What Factors Led to the Defeat of Hannibal in the Second Punic War?

Factors in Carthage’s defeat in the Second Punic War.

  1. Roman refusal to come to terms after their overwhelming defeat at the Battle of Cannae. Hannibal sent a Carthaginian nobleman, Carthalo to Rome with peace terms. The Romans wouldn’t let him into the city. The Roman Senate declared it a crime to even mention the word “Peace.”
  2. Roman strategy subsequent to the Battle of Cannae. Led by Quintus Fabius Maximus Cunctator, the Romans largely stopped meeting Hannibal in the battlefield on his terms. The war became one of attrition, which Hannibal could not win. The Romans concentrated upon reconquering the allies that had gone over to Hannibal’s alliance after the Battle of Cannae, or enticing them back into the Roman fold. By 206 B.C. Hannibal was bottled up in a small area of Bruttium.
  3. Carthage gave Hannibal little material support. They were more concerned with keeping their rich province in Spain out to Roman hands, so they sent most of their assistance there. Hannibal received a token assistance of 4000 Numidians and 20 elephants in 215 B.C. and after that he received nothing, either because the Carthaginian Senate didn’t authorize it, or because the increasingly vigilant Romans prevented it from reaching him.
  4. Both of Hannibal’s brothers, Hasdrubal and Mago brought armies to Italy with the intention of uniting their forces with Hannibal, and both failed to do so. Hasdrubal and his army were destroyed at the Battle of the Metaurus River in 207 B.C. and Mago, who had landed a force in Liguria was prevented from moving south by Roman legions which blocked the passages.
  5. Rome came up with a general who was the equal of Hannibal in battlefield tactics, and perhaps his superior in strategy and logistics, Publius Cornelius Scipio Africanus. After the disastrous destructions of his father’s and uncle’s armies at the Battles of the Upper Baetis in 211, he went to Spain and within four years he cleared Spain of all Carthaginian forces, conquering the peninsula for Rome.

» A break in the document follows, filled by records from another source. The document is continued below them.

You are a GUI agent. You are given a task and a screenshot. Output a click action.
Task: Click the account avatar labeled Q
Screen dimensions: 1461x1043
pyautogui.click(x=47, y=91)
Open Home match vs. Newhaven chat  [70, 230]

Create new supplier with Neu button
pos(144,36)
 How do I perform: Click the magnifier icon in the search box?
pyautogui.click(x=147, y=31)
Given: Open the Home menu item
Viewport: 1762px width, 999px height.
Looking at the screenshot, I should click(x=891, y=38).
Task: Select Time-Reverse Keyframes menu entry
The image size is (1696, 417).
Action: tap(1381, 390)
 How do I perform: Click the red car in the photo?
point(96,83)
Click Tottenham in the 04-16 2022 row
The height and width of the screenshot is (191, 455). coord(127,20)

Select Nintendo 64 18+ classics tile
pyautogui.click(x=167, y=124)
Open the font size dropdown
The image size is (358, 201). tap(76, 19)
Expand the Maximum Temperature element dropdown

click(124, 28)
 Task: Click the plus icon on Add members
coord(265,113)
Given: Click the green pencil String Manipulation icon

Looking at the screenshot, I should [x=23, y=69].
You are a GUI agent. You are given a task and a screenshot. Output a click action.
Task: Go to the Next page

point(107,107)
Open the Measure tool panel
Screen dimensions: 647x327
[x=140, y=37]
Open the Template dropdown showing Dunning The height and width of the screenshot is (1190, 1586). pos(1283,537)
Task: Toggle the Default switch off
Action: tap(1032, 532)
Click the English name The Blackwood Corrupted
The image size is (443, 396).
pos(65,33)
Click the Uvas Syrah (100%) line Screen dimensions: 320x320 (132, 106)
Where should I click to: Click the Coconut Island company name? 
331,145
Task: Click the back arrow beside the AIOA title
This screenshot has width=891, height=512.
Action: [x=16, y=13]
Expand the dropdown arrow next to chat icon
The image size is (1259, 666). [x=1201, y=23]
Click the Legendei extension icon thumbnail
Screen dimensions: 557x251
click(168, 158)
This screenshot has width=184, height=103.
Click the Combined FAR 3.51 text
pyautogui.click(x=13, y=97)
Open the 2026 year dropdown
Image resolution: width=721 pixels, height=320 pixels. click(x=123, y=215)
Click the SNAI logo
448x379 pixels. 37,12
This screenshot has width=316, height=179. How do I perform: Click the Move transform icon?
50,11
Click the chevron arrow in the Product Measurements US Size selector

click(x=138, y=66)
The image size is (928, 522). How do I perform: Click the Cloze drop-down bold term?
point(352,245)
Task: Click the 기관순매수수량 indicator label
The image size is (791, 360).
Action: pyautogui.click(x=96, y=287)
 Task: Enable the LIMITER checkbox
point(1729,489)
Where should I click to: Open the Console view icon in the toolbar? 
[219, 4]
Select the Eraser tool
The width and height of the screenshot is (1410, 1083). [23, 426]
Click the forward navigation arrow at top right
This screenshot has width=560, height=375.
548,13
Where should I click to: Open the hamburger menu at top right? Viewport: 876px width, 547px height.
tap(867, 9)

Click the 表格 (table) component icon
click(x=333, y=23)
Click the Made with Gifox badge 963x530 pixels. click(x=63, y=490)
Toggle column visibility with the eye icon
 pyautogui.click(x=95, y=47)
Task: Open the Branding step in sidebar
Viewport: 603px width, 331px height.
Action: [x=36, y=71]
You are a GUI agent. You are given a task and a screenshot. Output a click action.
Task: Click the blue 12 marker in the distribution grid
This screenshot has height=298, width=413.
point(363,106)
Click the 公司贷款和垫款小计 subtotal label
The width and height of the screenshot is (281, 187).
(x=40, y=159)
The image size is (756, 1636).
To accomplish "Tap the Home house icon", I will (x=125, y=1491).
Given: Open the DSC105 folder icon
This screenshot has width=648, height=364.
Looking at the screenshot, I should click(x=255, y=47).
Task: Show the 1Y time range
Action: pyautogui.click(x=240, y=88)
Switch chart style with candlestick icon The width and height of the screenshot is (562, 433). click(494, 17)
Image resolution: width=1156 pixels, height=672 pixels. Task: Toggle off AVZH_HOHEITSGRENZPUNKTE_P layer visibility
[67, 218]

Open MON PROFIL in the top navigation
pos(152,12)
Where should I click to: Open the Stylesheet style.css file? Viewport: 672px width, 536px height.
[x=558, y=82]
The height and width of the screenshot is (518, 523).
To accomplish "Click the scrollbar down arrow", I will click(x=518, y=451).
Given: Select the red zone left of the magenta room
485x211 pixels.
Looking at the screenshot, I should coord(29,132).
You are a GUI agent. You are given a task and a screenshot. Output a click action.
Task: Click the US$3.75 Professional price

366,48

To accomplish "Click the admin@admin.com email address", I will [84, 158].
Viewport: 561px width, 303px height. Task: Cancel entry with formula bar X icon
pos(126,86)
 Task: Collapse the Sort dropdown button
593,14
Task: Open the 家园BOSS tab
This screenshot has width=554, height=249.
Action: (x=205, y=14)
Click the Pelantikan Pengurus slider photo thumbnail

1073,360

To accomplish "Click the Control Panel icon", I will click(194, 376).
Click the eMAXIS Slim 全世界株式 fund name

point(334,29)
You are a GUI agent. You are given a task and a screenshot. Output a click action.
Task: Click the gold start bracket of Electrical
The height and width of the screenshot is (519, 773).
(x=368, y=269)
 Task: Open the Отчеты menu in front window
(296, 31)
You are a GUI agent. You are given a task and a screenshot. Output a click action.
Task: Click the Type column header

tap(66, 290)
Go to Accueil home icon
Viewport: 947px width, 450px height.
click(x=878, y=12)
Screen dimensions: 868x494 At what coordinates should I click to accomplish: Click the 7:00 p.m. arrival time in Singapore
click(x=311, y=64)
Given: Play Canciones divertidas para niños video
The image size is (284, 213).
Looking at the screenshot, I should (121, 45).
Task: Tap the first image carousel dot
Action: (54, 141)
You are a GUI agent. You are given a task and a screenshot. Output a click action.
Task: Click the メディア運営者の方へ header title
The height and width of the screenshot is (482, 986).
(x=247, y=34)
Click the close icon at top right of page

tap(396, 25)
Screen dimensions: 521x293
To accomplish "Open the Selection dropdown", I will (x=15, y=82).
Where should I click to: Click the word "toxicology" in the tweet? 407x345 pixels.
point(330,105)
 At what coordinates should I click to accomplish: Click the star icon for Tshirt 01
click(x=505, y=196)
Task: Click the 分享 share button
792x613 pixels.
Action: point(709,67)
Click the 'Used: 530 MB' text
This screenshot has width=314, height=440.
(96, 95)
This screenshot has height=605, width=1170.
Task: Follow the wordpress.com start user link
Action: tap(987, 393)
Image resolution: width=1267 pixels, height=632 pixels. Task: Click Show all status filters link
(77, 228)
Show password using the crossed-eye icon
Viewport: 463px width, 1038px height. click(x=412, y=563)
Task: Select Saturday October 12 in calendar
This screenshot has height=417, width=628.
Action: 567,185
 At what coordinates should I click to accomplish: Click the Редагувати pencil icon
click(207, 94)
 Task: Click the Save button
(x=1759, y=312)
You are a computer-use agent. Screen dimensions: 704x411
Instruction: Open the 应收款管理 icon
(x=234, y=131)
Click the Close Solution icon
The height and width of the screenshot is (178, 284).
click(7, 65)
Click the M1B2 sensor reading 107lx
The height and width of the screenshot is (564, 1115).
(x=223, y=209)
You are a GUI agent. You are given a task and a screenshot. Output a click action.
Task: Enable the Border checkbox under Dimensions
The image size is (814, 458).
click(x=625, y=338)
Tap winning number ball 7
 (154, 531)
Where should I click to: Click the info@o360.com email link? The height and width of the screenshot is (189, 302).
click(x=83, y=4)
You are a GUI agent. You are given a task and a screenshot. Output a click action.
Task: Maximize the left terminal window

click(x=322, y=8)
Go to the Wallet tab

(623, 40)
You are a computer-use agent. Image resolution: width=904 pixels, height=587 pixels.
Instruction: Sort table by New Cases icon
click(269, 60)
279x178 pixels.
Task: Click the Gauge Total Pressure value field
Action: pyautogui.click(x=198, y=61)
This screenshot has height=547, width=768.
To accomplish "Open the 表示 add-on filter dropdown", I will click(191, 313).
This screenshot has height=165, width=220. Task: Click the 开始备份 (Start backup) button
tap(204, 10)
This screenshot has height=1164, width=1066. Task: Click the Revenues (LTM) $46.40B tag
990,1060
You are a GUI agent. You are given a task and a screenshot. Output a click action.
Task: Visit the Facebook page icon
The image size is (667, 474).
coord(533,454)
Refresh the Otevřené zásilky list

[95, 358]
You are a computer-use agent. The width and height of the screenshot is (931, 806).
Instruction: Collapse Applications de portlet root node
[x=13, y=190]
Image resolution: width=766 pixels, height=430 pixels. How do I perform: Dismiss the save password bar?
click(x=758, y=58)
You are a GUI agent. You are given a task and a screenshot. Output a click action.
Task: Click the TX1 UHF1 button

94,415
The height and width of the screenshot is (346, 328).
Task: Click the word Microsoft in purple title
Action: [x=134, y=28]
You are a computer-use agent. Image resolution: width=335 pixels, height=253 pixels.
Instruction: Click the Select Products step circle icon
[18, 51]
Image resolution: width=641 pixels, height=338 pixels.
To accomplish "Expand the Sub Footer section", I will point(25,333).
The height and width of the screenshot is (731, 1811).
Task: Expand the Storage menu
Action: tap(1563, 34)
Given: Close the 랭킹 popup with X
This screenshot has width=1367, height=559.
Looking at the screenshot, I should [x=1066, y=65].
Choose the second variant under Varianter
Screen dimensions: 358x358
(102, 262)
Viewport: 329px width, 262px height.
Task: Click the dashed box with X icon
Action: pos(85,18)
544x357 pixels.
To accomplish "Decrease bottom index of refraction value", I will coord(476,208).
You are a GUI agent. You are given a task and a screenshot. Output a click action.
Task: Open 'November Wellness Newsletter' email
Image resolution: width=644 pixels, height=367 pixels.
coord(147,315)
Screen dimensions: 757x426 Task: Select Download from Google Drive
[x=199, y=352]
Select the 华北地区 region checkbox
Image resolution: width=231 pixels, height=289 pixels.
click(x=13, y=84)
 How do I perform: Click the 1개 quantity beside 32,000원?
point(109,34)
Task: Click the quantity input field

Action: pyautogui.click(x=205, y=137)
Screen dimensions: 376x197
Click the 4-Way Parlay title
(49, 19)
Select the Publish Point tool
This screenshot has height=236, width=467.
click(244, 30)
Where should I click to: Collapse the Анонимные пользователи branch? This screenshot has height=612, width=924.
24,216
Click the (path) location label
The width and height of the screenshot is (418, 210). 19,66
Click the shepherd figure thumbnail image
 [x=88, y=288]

  6. Scipio then returned to Rome and ran for Consul. He organized an invasion of Africa, and rapidly defeated Carthaginian resistance there. Carthage called both Hannibal and Mago home to defend their city. Mago had been wounded and died in transit. Hannibal met Scipio on the Battlefield at Zama, but his veterans were past their prime, many in his ranks were untrained, and he was inferior in cavalry, with 4000 to the Romans’ 6000. The result was a decisive Roman victory, and Carthage was forced into a peace treaty on Roman terms.